Außerdem werde bald der Präsident der Humboldt-Universität, der evangelische Theologe Christoph Markschies, das Berliner Naturkundemuseum nutzen, um Evolutionsforschern die Gelegenheit zu geben, öffentlich den Kreationismus zu zerpflücken, so die F.A.Z. Derzeitiges zentrales Ausstellungsthema des Museums in Berlins Mitte: „Auf den Spuren der Evolution“.

Beim Einstein-Forum erklärte der amerikanische Wissenschaftshistoriker Ronald Numbers von der Universität Wisconsin seinen Zuhörern, Europa zeige als Insel der Aufklärung Erosionserscheinungen. Dazu muss man wissen: Dahinter steckt die Auffassung, dass Menschen, die Kritik an der Evolutionstheorie üben, nicht aufgeklärt sind. Numbers stellte fest, dass amerikanische Kreationisten – trotzdem – das Internet nutzten, um ihre Botschaften unter anderem in Europa zu verbreiten.

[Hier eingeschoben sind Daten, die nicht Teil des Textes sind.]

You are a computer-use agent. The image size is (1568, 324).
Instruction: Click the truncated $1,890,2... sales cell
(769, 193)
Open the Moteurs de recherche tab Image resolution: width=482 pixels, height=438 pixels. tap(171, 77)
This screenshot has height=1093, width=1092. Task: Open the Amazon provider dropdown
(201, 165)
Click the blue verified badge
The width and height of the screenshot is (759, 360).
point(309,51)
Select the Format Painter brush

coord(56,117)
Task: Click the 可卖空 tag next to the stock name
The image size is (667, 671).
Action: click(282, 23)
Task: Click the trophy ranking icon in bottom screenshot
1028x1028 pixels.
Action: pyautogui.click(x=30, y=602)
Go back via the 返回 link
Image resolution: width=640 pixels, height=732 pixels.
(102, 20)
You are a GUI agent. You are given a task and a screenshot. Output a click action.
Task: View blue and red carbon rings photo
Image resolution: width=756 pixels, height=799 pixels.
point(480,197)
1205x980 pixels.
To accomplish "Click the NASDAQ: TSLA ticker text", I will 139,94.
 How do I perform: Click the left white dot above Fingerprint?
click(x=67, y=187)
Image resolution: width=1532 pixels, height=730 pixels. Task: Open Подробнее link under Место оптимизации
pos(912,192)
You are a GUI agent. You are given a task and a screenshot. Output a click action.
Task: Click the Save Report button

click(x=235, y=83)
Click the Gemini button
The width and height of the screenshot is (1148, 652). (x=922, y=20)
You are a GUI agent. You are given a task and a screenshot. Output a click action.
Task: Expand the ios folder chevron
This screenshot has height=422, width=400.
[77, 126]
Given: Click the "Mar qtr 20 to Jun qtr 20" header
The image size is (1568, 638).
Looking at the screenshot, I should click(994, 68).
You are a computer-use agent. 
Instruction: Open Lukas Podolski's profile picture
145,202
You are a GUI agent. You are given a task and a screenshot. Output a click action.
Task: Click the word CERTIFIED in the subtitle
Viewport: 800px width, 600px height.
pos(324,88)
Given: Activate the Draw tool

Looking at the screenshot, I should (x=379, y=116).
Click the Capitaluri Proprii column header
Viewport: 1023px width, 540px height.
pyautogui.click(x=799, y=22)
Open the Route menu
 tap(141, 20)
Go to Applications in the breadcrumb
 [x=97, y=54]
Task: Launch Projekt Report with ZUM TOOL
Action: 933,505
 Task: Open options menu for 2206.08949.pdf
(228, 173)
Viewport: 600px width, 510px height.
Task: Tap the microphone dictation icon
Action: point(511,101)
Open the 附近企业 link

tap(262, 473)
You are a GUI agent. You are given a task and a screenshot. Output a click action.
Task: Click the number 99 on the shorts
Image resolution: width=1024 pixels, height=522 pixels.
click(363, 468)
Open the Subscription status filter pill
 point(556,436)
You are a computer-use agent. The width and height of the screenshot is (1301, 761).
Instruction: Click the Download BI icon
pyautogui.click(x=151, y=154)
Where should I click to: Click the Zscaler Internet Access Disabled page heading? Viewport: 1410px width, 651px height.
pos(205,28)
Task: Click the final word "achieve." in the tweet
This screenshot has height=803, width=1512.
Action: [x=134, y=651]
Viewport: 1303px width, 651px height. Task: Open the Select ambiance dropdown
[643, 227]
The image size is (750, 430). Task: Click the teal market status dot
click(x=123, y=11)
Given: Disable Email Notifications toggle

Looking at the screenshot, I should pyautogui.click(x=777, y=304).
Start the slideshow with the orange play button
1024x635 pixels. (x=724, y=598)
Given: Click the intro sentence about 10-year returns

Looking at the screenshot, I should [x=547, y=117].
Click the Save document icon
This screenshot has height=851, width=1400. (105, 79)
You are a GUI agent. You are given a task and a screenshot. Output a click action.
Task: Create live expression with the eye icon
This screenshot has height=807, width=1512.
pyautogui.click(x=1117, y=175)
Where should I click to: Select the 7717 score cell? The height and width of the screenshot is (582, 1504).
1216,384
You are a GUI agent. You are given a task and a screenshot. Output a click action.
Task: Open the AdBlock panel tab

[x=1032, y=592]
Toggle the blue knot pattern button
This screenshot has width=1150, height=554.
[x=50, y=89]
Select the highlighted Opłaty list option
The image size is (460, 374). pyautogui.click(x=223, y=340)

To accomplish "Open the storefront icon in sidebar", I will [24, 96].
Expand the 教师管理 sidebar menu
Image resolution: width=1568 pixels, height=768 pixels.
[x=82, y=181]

„Allianz aus christlich-wissenschaftsfeindlichen Kreisen und muslimisch-fundamentalistischen Zirkeln“

Die Verknüpfung von christlichen Fundamentalisten mit muslimischen Fanatikern lag nicht weit: in Europa nehme „eine neue ideologische Allianz Gestalt an, die von christlich-wissenschaftsfeindlichen Kreisen bis in muslimisch-fundamentalistische Zirkel reiche“, schrieb Schwägerl. Mit anderen Worten: Wer Argumente gegen die Evolutionstheorie vorbringt, ist ebenso wissenschaftsfeindlich, weil von Religion benebelt, wie fundamentalistische Moslems, die ihre Kinder lieber zu Hause lassen, als sie in die Schulen zu schicken, wo sie etwas über die böse Aufklärung lernen.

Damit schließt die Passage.